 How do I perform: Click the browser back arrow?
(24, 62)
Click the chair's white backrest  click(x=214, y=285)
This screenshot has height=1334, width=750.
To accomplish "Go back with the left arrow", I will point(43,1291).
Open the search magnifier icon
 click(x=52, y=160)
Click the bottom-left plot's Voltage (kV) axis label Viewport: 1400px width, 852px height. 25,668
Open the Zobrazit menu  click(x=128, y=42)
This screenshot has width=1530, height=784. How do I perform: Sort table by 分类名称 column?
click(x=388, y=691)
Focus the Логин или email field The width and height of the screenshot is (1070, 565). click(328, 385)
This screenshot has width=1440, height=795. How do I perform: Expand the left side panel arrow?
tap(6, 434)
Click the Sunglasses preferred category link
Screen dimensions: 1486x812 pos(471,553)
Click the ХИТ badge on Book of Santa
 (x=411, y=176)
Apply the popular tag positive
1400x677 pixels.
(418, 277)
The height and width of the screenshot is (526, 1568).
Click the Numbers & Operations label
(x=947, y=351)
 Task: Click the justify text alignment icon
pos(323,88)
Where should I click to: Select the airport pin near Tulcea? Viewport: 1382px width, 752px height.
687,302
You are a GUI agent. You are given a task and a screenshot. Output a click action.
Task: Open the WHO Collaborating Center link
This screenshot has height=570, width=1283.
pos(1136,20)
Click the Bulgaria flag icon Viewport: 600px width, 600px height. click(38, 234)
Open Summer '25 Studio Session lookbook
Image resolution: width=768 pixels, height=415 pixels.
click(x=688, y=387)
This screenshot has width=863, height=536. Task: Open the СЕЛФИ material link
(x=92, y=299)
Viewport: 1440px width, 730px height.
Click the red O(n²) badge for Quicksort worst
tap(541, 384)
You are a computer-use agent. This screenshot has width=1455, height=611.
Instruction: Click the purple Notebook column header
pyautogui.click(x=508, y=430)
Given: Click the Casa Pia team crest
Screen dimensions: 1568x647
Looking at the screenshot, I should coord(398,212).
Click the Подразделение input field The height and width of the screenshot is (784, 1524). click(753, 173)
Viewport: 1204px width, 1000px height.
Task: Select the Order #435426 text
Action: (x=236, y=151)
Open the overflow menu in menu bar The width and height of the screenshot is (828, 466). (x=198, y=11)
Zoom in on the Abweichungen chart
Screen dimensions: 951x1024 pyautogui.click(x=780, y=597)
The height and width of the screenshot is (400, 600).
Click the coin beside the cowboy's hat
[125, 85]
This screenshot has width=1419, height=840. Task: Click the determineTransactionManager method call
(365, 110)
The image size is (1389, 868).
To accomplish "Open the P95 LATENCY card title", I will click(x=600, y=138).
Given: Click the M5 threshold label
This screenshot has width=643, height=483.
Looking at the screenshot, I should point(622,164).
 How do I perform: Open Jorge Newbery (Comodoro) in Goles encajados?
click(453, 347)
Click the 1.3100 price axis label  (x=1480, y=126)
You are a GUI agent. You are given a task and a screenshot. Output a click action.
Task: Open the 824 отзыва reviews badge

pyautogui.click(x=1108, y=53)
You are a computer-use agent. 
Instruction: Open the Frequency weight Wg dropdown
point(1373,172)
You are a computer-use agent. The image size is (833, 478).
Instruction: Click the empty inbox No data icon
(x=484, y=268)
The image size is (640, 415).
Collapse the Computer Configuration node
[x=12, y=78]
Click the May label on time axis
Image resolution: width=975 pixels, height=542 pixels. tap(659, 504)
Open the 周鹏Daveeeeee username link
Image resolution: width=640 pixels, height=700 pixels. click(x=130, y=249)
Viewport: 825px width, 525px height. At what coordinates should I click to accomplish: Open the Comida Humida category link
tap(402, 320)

_WORK INSTRUCTIONS_.
Rewrite the listing above, replacing "computer-use agent" with "desktop automation agent" and leaving everything else unchanged.

_FULL OUTPUT_.
 How do I perform: Click the browser back arrow?
(24, 62)
Click the chair's white backrest  click(x=214, y=285)
This screenshot has height=1334, width=750.
To accomplish "Go back with the left arrow", I will point(43,1291).
Open the search magnifier icon
 click(x=52, y=160)
Click the bottom-left plot's Voltage (kV) axis label Viewport: 1400px width, 852px height. 25,668
Open the Zobrazit menu  click(x=128, y=42)
This screenshot has width=1530, height=784. How do I perform: Sort table by 分类名称 column?
click(x=388, y=691)
Focus the Логин или email field The width and height of the screenshot is (1070, 565). click(328, 385)
This screenshot has width=1440, height=795. How do I perform: Expand the left side panel arrow?
tap(6, 434)
Click the Sunglasses preferred category link
Screen dimensions: 1486x812 pos(471,553)
Click the ХИТ badge on Book of Santa
 (x=411, y=176)
Apply the popular tag positive
1400x677 pixels.
(418, 277)
The height and width of the screenshot is (526, 1568).
Click the Numbers & Operations label
(x=947, y=351)
 Task: Click the justify text alignment icon
pos(323,88)
Where should I click to: Select the airport pin near Tulcea? Viewport: 1382px width, 752px height.
687,302
You are a GUI agent. You are given a task and a screenshot. Output a click action.
Task: Open the WHO Collaborating Center link
This screenshot has height=570, width=1283.
pos(1136,20)
Click the Bulgaria flag icon Viewport: 600px width, 600px height. click(38, 234)
Open Summer '25 Studio Session lookbook
Image resolution: width=768 pixels, height=415 pixels.
click(x=688, y=387)
This screenshot has width=863, height=536. Task: Open the СЕЛФИ material link
(x=92, y=299)
Viewport: 1440px width, 730px height.
Click the red O(n²) badge for Quicksort worst
tap(541, 384)
You are a desktop automation agent. This screenshot has width=1455, height=611.
Instruction: Click the purple Notebook column header
pyautogui.click(x=508, y=430)
Given: Click the Casa Pia team crest
Screen dimensions: 1568x647
Looking at the screenshot, I should coord(398,212).
Click the Подразделение input field The height and width of the screenshot is (784, 1524). click(753, 173)
Viewport: 1204px width, 1000px height.
Task: Select the Order #435426 text
Action: (x=236, y=151)
Open the overflow menu in menu bar The width and height of the screenshot is (828, 466). (x=198, y=11)
Zoom in on the Abweichungen chart
Screen dimensions: 951x1024 pyautogui.click(x=780, y=597)
The height and width of the screenshot is (400, 600).
Click the coin beside the cowboy's hat
[125, 85]
This screenshot has width=1419, height=840. Task: Click the determineTransactionManager method call
(365, 110)
The image size is (1389, 868).
To accomplish "Open the P95 LATENCY card title", I will click(x=600, y=138).
Given: Click the M5 threshold label
This screenshot has width=643, height=483.
Looking at the screenshot, I should point(622,164).
 How do I perform: Open Jorge Newbery (Comodoro) in Goles encajados?
click(453, 347)
Click the 1.3100 price axis label  (x=1480, y=126)
You are a GUI agent. You are given a task and a screenshot. Output a click action.
Task: Open the 824 отзыва reviews badge

pyautogui.click(x=1108, y=53)
You are a desktop automation agent. 
Instruction: Open the Frequency weight Wg dropdown
point(1373,172)
You are a desktop automation agent. The image size is (833, 478).
Instruction: Click the empty inbox No data icon
(x=484, y=268)
The image size is (640, 415).
Collapse the Computer Configuration node
[x=12, y=78]
Click the May label on time axis
Image resolution: width=975 pixels, height=542 pixels. tap(659, 504)
Open the 周鹏Daveeeeee username link
Image resolution: width=640 pixels, height=700 pixels. click(x=130, y=249)
Viewport: 825px width, 525px height. At what coordinates should I click to accomplish: Open the Comida Humida category link
tap(402, 320)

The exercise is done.